■ Exercise instructions ■
Your answer should be the lines of the material that include the word "DONKI".

■ Records for the exercise ■
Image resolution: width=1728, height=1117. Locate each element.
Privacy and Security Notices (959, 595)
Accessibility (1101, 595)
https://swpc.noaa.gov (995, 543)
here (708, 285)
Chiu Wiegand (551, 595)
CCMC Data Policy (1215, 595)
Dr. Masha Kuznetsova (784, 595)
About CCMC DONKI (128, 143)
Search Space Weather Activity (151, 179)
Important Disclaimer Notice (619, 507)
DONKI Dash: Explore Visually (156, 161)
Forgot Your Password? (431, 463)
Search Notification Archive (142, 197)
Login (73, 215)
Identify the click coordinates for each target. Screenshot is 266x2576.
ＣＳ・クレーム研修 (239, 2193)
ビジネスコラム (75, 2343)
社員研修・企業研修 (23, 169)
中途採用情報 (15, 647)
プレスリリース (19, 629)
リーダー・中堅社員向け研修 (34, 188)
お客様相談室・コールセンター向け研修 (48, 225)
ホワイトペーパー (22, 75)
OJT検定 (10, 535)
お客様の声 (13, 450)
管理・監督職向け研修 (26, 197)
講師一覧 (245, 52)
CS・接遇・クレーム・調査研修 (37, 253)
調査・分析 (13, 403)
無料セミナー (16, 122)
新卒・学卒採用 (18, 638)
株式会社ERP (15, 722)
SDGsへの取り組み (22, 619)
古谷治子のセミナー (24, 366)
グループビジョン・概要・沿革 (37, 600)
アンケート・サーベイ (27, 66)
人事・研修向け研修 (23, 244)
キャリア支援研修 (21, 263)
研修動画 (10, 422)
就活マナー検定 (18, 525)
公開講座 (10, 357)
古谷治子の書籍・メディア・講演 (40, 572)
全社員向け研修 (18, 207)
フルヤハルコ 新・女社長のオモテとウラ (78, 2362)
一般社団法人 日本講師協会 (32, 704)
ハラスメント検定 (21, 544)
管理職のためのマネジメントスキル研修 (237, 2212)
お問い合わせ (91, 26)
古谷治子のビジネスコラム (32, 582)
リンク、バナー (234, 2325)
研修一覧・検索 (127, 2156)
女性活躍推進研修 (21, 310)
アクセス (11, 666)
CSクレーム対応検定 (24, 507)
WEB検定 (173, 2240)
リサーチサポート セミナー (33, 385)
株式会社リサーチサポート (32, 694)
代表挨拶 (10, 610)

■ Solution ■
About CCMC DONKI (128, 143)
DONKI Dash: Explore Visually (156, 161)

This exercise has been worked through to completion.